I Black Panthers hanno dato un contributo fondamentale a questa evoluzione, come indispensabile è stata la loro leadership ideologica nelle oltre 100 rivolte che sono avvenute nelle carceri americane nello stesso periodo. Ma l’assassinio del giovane leader dei Black Panthers, Fred Hampton, insieme a Mark Clark, da parte della polizia di Chicago e dell’Fbi mentre dormiva nel suo appartamento, il 4 dicembre 1969, ha confermato a tutta una generazione che gli Stati Uniti non avrebbero tollerato o permesso alcun cambiamento politico, sociale, economico. Questa nozione è stata rafforzata nei mesi seguenti quando, nell’inverno del 1970, l’ala cattolica del movimento ha rilasciato ai media documenti segreti dell’Fbi che illustravano il piano di J. Edgar Hoover di “neutralizzare” i Black Panthers e ogni organizzazione che potenzialmente rappresentava una minaccia per il potere degli Stati Uniti.

E infatti ben presto il partito subì delle scissioni, molti furono arrestati, altri uccisi, l’altro storico padre del movimento, il californiano Elridge Cleaver, fuggì in Algeria mentre Newton era in prigione; dopo il 1971 le uniche città dove il partito mantenne un minimo di organizzazione erano Chicago, Washington ed Oakland. I due fondatori del partito cercarono di rifarsi una verginità politica: Bobby Seale candidandosi a sindaco di Oakland, Newton scrivendo dalla sua prigione dorata in un grattacielo nella zona residenziale della città.

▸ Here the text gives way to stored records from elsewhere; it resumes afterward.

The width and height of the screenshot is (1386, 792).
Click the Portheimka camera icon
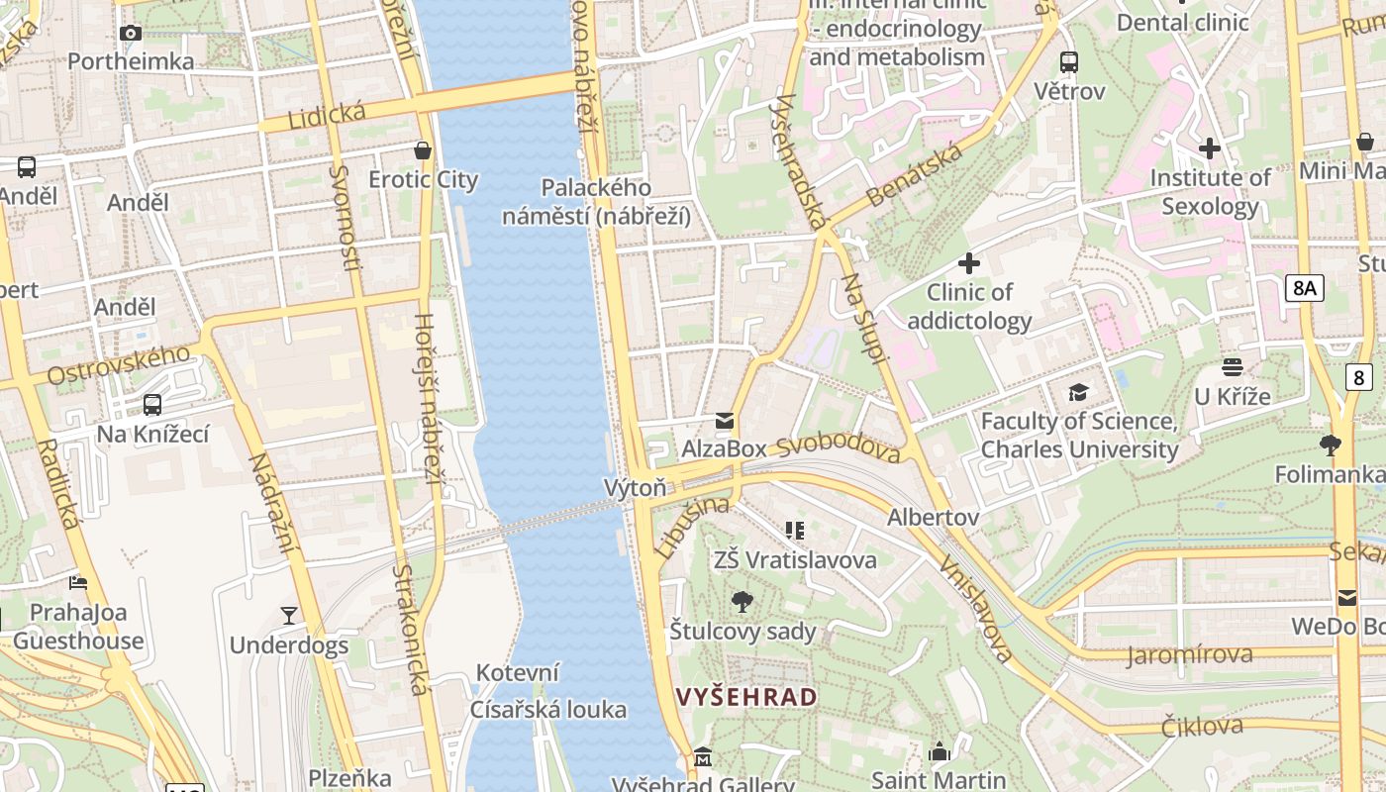pos(130,33)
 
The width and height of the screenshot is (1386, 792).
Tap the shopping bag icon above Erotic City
pos(423,150)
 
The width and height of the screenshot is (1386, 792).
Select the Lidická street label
pos(327,115)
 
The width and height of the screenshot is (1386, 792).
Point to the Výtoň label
pos(636,487)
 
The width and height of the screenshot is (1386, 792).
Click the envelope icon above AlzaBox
pos(725,421)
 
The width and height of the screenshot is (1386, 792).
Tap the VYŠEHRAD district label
pos(746,697)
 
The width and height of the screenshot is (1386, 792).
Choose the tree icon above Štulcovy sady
pos(742,601)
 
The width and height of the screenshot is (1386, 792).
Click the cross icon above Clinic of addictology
pos(969,263)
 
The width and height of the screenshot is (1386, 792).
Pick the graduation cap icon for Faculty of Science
pos(1078,393)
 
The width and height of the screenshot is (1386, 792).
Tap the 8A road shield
pos(1305,288)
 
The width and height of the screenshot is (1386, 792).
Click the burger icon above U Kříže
pos(1232,367)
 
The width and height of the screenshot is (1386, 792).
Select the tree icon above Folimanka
pos(1331,446)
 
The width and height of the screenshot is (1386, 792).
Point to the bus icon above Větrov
pos(1069,62)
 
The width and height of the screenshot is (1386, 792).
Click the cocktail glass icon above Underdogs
pos(288,616)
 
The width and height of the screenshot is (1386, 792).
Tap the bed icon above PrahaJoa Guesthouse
pos(78,582)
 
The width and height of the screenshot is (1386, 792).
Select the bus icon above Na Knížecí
pos(152,404)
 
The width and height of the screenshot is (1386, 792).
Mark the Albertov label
pos(933,517)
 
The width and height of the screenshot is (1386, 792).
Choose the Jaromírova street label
pos(1189,654)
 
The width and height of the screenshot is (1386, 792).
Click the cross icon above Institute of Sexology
pos(1209,148)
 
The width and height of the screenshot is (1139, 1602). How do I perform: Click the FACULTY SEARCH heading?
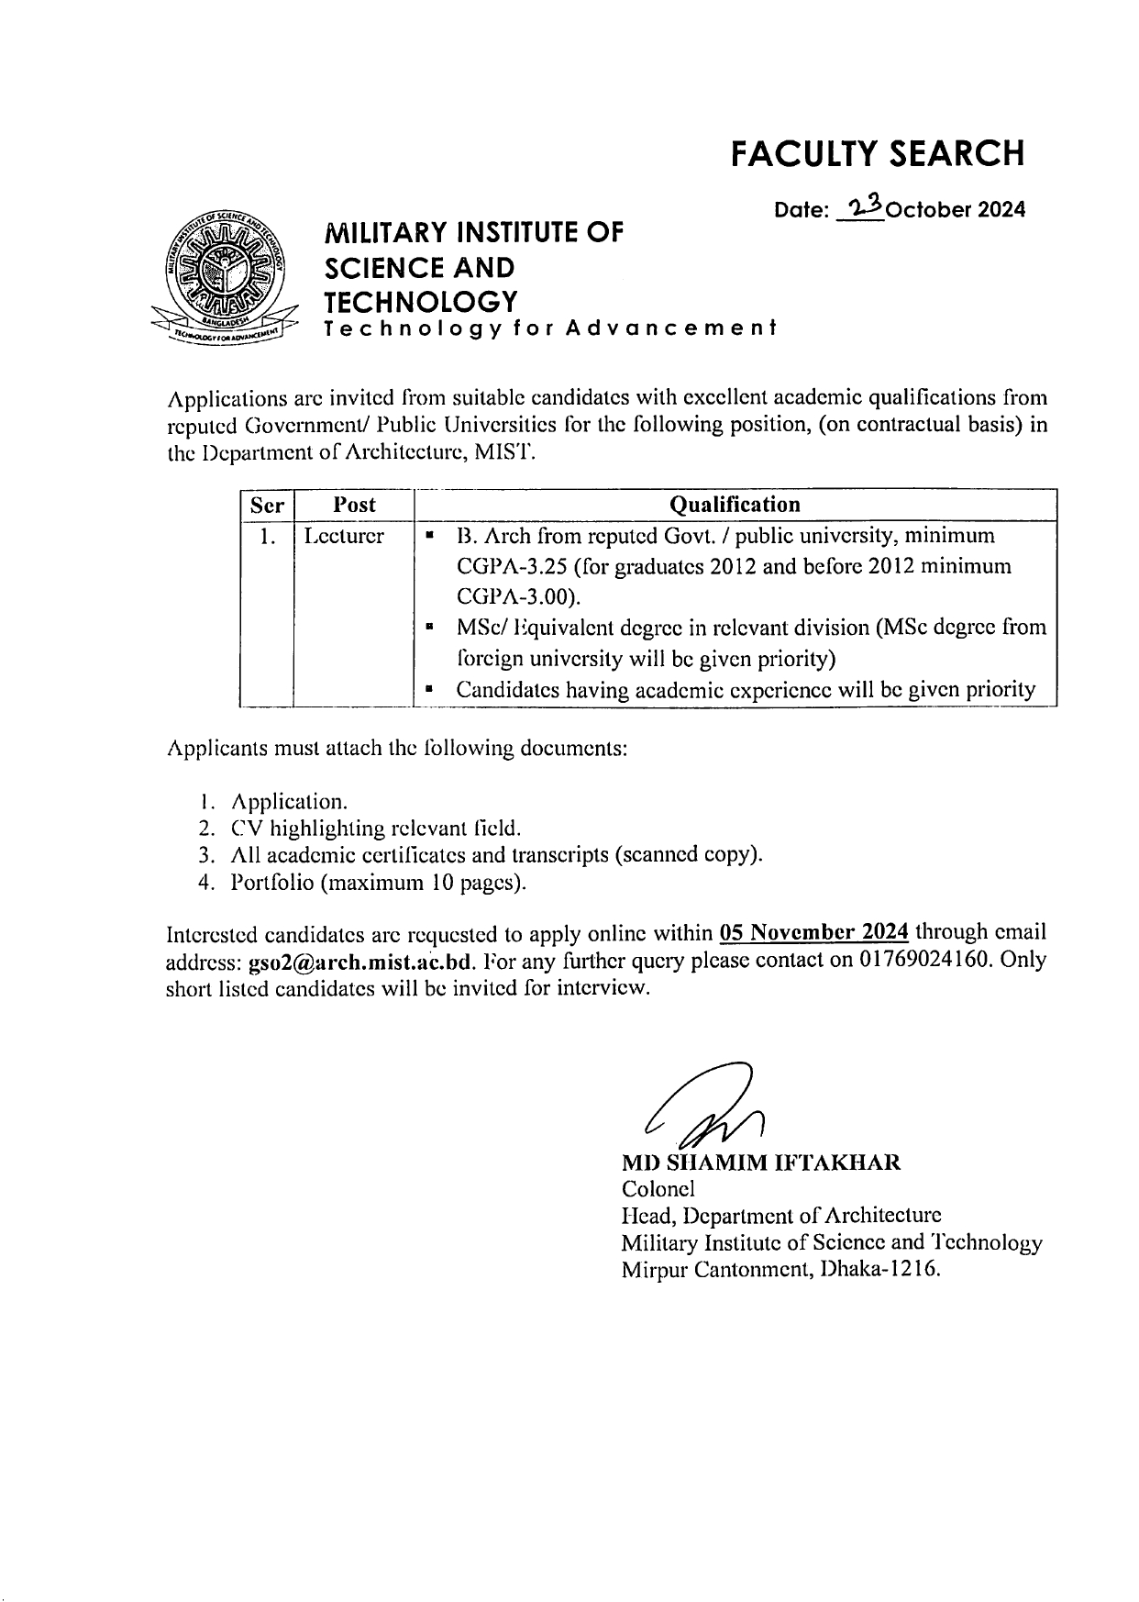tap(877, 154)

E da allora continua indisturbata la violenza che porta ad episodi come il pestaggio da parte dei poliziotti ad un uomo di colore, Rodney King, avvenuto nel 1992 e ripreso dalle telecamere, che provoca la reazione dei cittadini di Los Angeles. Nata come rabbiosa reazione all’ennesima violenza razzista da parte della polizia, la rivolta si trasforma in presa di coscienza da parte dell’intera realtà proletaria dei ghetti, che manifesta nell’attacco ad obbiettivi considerati non solo simbolo della cultura razzista, ma più in generale dell’istituzione capitalistico-borghese. La rivolta viene repressa e quindi si spegne, ma la violenza, verbale e fisica contro le persone di colore continua.

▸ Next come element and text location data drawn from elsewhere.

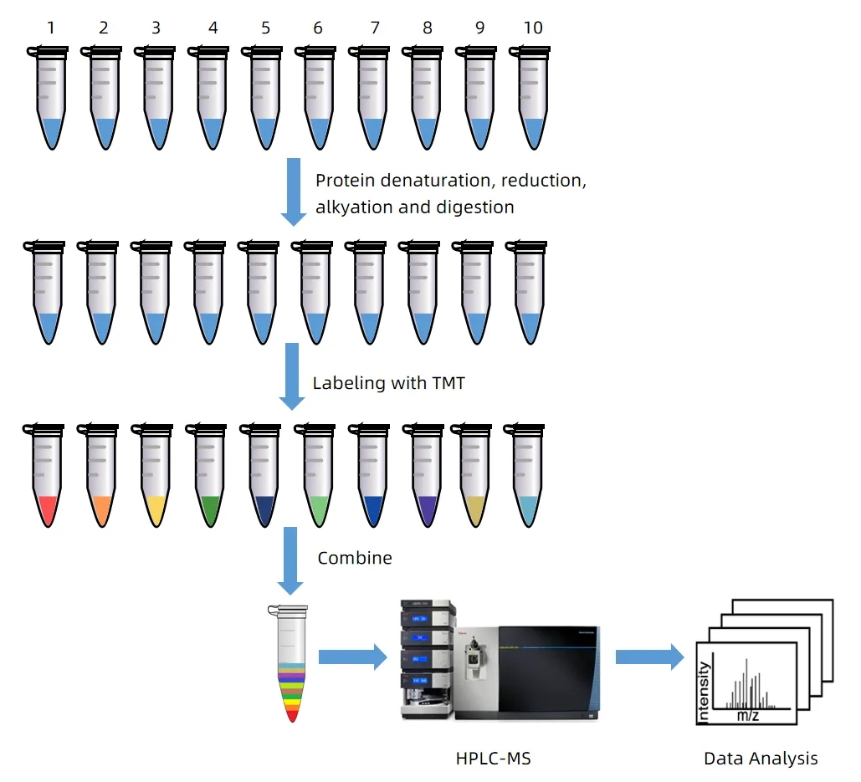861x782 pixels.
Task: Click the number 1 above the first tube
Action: coord(51,28)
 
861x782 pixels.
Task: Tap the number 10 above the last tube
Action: coord(532,28)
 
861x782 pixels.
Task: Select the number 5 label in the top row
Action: coord(265,28)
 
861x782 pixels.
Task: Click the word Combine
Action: coord(355,558)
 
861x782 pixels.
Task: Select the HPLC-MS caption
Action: coord(494,759)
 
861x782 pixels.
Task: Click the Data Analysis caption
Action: coord(761,759)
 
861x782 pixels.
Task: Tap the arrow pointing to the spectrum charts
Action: coord(649,657)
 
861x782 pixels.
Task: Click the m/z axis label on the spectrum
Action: coord(747,715)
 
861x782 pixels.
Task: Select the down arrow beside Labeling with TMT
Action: coord(292,376)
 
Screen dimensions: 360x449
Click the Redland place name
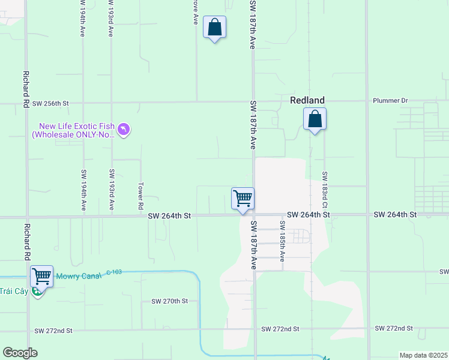click(307, 100)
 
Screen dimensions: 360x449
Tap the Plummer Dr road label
click(390, 100)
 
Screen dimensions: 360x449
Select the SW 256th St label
click(51, 103)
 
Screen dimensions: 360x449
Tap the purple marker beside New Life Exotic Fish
click(124, 130)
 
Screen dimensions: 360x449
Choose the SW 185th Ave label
click(282, 241)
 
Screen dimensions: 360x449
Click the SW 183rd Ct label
click(324, 186)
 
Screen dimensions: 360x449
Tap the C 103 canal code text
click(114, 272)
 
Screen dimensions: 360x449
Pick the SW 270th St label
click(169, 301)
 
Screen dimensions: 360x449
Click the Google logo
click(20, 353)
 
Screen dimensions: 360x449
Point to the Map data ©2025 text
click(423, 355)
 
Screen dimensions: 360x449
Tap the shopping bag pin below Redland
click(315, 119)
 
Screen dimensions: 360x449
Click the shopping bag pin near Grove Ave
click(214, 28)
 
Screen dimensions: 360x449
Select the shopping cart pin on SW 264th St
click(243, 199)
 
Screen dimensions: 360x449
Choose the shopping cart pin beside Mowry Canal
click(41, 277)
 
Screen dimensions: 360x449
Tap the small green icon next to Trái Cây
click(37, 292)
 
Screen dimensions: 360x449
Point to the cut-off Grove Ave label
click(195, 12)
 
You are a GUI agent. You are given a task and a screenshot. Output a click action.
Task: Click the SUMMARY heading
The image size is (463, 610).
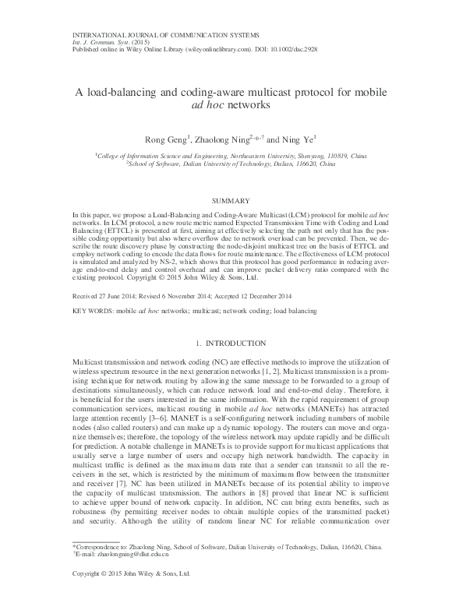pyautogui.click(x=230, y=201)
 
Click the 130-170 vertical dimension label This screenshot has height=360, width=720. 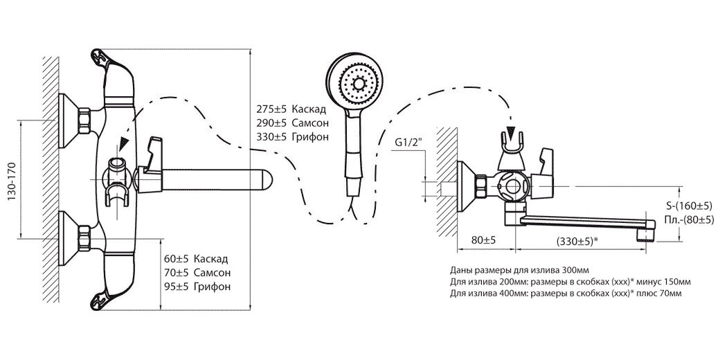tap(12, 182)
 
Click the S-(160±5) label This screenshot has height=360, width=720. tap(690, 206)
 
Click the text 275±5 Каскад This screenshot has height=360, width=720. tap(291, 109)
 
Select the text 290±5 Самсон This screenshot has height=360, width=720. tap(291, 122)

Passando per la tragedia dell’uragano abbattutosi su New Orleans nel 2005, che ha visto coinvolta un’area abitata per il 98% da famiglie di colore, la maggior parte delle quali viveva sotto la soglia della povertà, in occasione della quale il governo statunitense non si è preoccupato di fornire adeguati aiuti e sovvenzioni per la ricostruzione delle abitazioni, fino ad arrivare ad episodi di odio razziale come quello della scuola di Jena, il sogno di Martin Luther King non può si può dire essersi avverato .

Ancora oggi la bandiera a stelle e strisce che pretende di sventolare la sua presunta libertà dall’altra parte del mondo nega in patria molti dei diritti fondamentali ad una parte dei cittadini che in passato hanno contribuito più degli altri , ossia con il sudore delle proprie fronti e con la forza delle proprie braccia incatenate, a fare degli Stati Uniti quell’impero economico e politico che sono oggi.